If your contracts feel out of date or too long for clients to read, a light refresh through targeted Contract Drafting can modernise language and remove friction - without weakening protection.
Common Contract Red Flags (And How To Respond)
When you receive someone else’s terms, look for these deal‑breakers and consider a fair alternative.
- Unlimited Liability: Ask for a cap linked to fees paid in the last 12 months (with narrow carve‑outs).
- One‑Sided Indemnities: Limit to risks you control (e.g., your IP infringing third‑party rights) and make them subject to the liability cap.
- Hidden Renewals: Make renewal options and notice periods conspicuous and reasonable. If not, propose a fixed term with mutual extension.
- Vague Scope: Add a statement of work with precise deliverables, timelines and acceptance tests.
- IP Grab: Retain ownership of your pre‑existing materials and tools; grant a licence only as needed for the client to use the deliverables.
- Unbalanced Termination: Seek mutual termination for cause, and a fair cure period, plus payment for work done to date.
- Anti‑Competitive Restrictions: Narrow any exclusivity to necessary, proportionate limits (e.g., specific channels, time‑bound).
Don’t feel pressured to accept terms that put your business at risk. A quick call with a contracts lawyer can usually resolve these points fast - and keep the relationship positive.

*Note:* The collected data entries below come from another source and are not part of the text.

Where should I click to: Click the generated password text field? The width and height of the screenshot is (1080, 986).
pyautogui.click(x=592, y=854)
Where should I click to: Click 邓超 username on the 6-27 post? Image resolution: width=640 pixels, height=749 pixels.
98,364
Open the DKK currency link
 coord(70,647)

When A Template Isn’t Enough
Templates are a useful starting point, but contracts should reflect your processes, pricing and risk appetite. If you’re offering something unique, handling sensitive data, white‑labelling someone else’s tech, or selling across borders, it’s worth investing in a tailored set of documents. That might include sector‑specific SLAs, data processing wording, or clear IP carve‑outs.

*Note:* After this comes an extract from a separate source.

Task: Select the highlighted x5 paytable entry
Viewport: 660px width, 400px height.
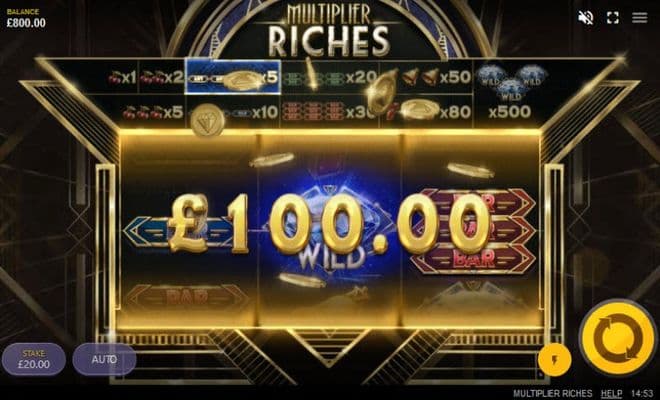Action: [x=233, y=77]
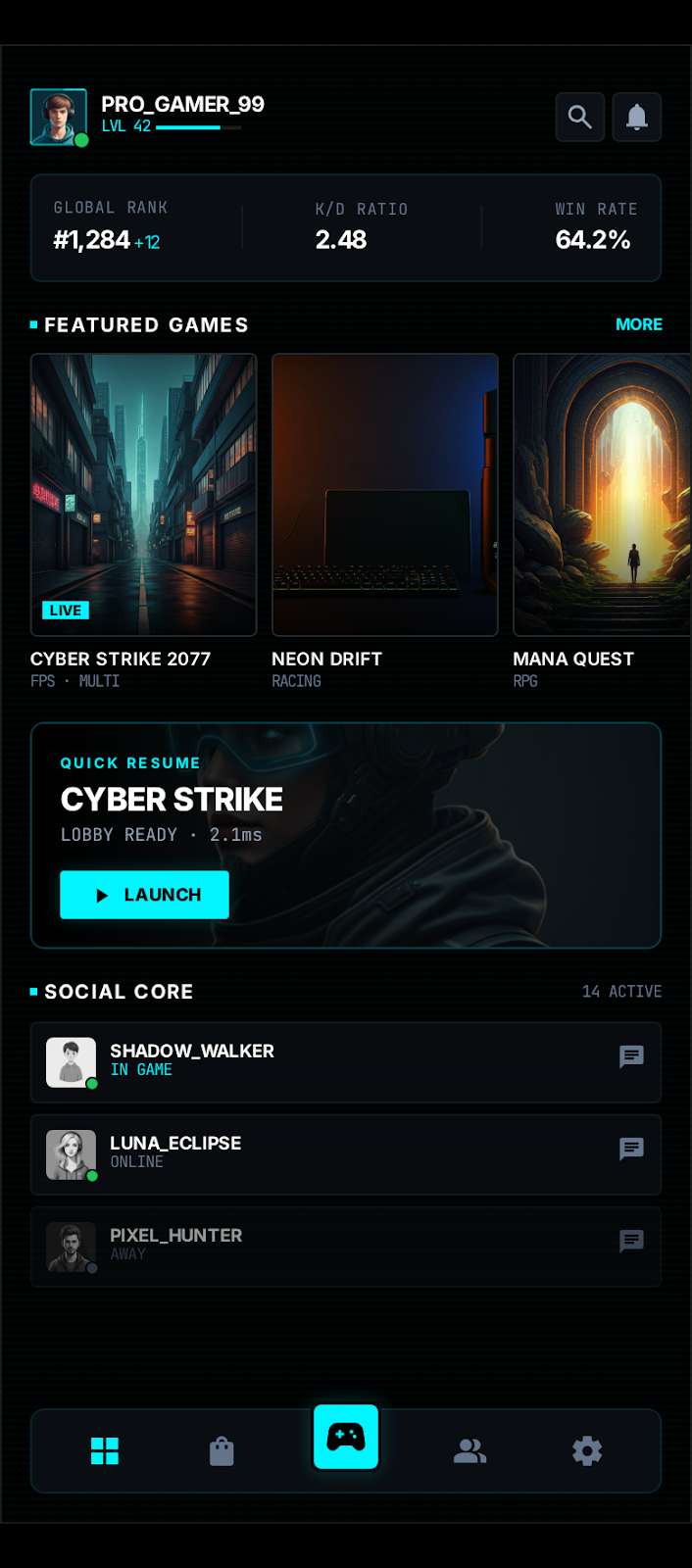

And if your business has evolved - new products, bigger customers, different delivery models - it’s time to update your suite. Don’t wait for a dispute to expose gaps; use a scheduled review to refresh your positions and streamline your documents.
Key Takeaways
- A commercial contracts lawyer turns deals into clear, enforceable agreements that match how your business actually operates.

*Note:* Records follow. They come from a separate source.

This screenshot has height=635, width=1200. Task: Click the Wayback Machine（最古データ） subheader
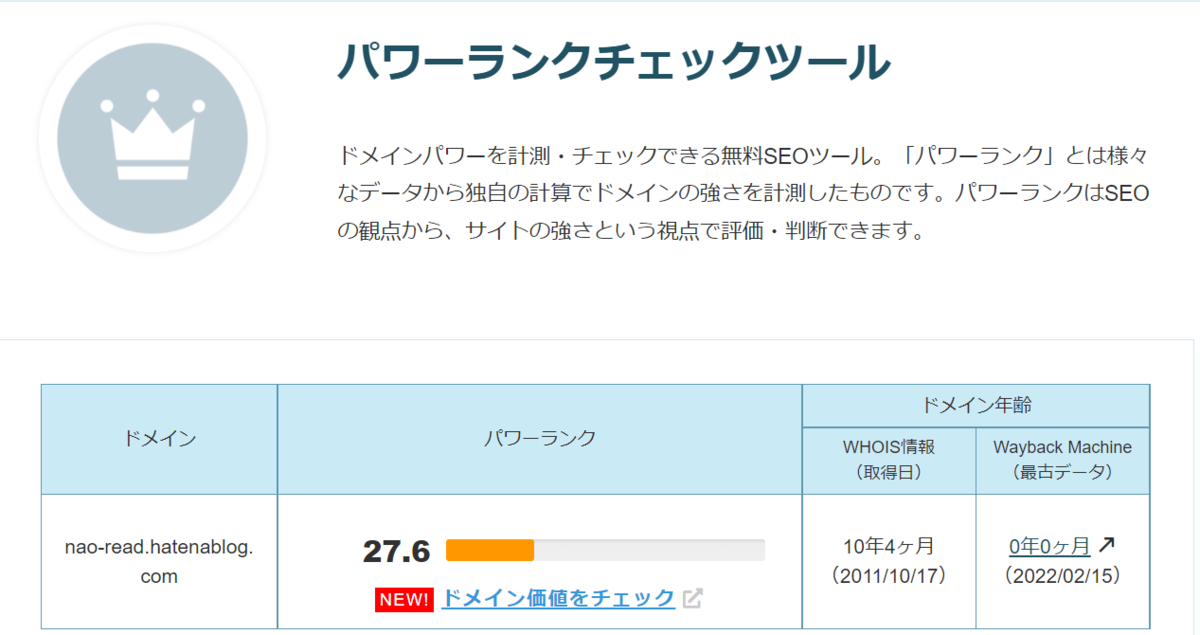coord(1063,460)
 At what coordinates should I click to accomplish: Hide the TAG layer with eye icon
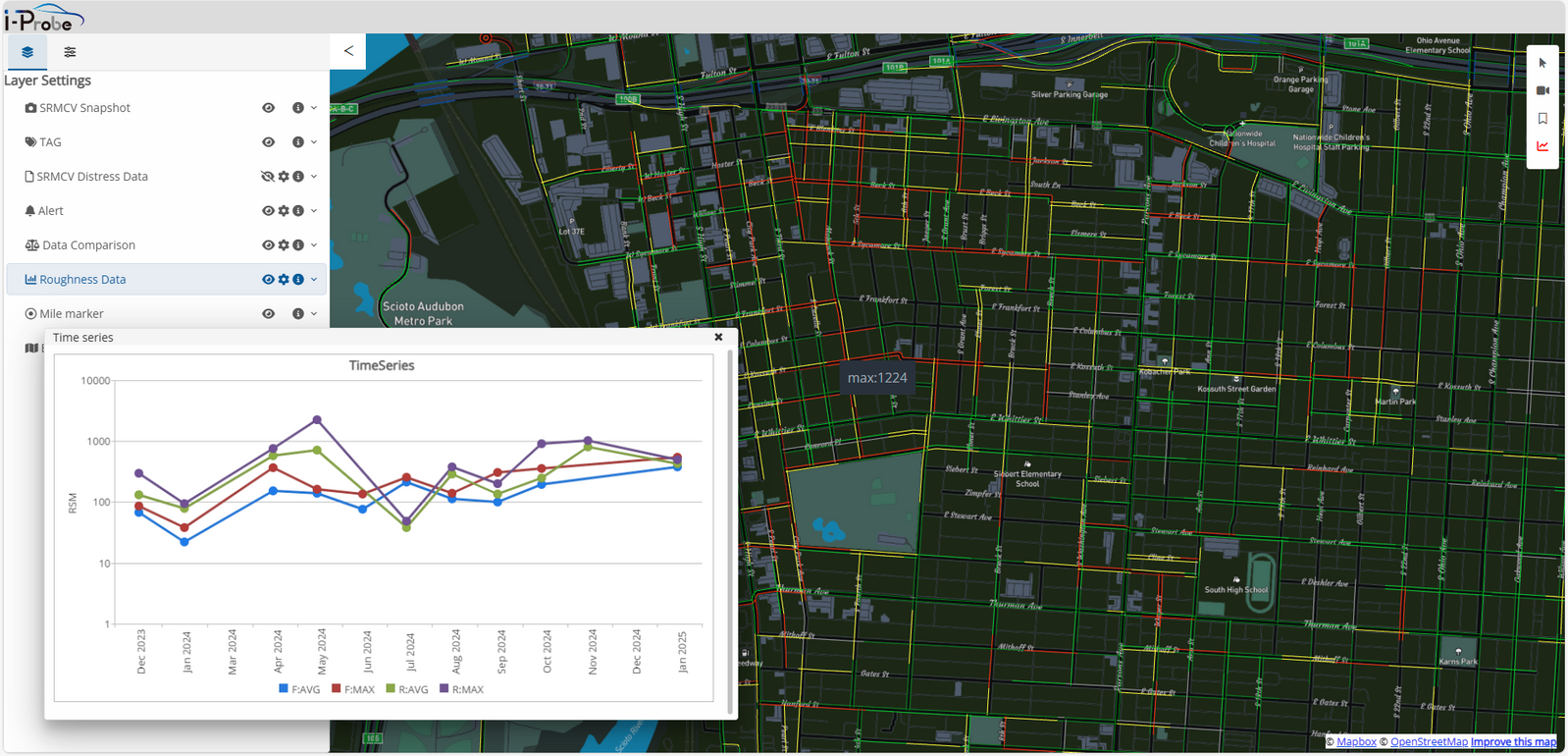(x=268, y=142)
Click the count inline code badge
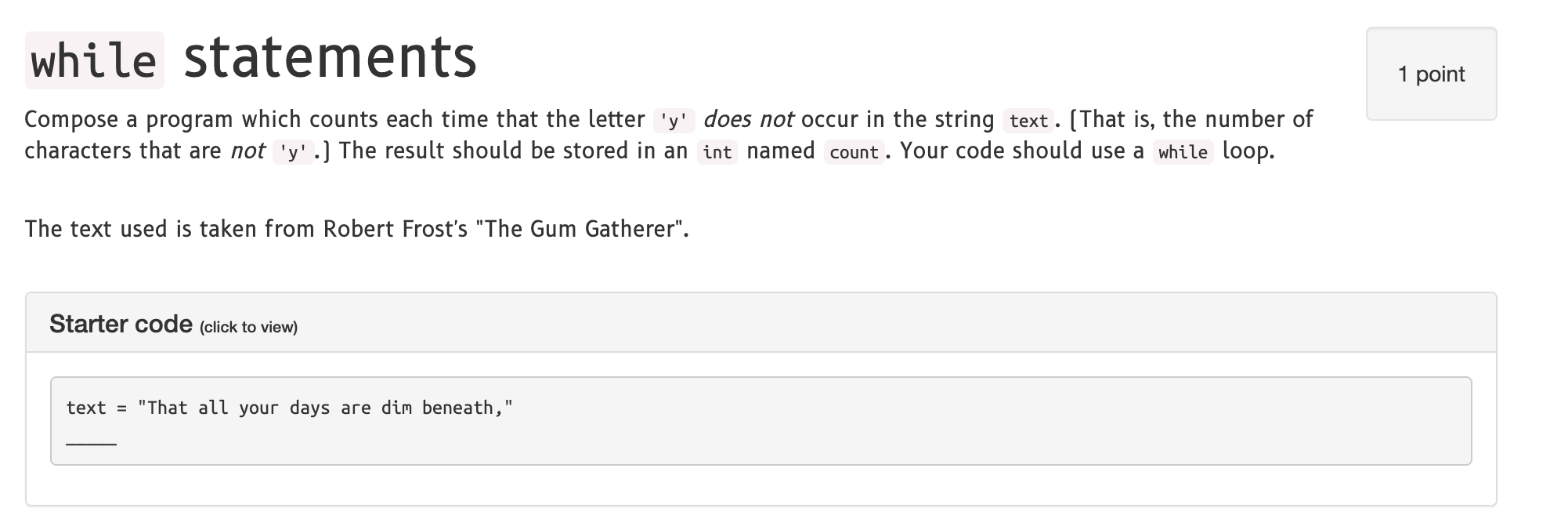1568x508 pixels. [854, 151]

- Trigger points for help include high‑value deals, third‑party paper, moving to subscriptions, or pushback on risk clauses.
- Build UK law into your contracts: consumer rights, data protection, sale of goods, misrepresentation, liability limits and competition law.
- Core SME documents include a practical Service Agreement, consistent Terms of Trade, appropriate NDAs and supplier/partner contracts with sensible risk allocation.
- Protect yourself with clear scope, strong payment terms, a fair liability cap and clean termination/renewal rules.
- Keep contracts current with a light refresh and proper variations - use this guide to Amending Contracts as your process.
- When in doubt, get a fast Contract Review before you sign - it’s cheaper than fixing a dispute later.